++++ Data section

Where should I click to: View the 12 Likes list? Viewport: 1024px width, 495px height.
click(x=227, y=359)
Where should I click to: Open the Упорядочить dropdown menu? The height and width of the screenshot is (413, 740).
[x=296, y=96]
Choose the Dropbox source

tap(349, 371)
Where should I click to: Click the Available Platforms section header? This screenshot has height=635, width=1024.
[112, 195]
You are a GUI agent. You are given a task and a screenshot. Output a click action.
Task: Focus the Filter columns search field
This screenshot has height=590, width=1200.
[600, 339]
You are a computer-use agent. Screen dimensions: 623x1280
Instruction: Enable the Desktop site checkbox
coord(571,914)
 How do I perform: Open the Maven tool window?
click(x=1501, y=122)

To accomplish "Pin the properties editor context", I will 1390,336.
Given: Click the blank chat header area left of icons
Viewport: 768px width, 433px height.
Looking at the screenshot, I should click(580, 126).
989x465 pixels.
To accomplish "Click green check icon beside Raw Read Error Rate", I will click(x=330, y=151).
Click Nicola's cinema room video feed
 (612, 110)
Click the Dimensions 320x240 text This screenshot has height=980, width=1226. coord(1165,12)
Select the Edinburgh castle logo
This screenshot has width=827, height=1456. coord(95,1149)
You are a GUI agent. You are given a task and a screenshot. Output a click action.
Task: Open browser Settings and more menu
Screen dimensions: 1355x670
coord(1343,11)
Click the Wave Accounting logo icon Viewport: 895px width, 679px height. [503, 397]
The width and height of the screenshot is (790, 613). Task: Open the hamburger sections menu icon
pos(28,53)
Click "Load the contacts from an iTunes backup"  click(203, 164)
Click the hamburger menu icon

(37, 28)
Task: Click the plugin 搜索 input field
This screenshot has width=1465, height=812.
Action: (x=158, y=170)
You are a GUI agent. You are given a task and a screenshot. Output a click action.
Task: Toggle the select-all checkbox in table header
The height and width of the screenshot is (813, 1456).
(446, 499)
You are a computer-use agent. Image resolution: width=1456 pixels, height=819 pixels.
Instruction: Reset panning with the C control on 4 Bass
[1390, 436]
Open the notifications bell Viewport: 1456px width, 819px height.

++++++++

Stated problem
Find each line in the rows above that contains the string "pixels", and copy those lines.

Result for this exercise
989x465 pixels.
You are a computer-use agent. Image resolution: width=1456 pixels, height=819 pixels.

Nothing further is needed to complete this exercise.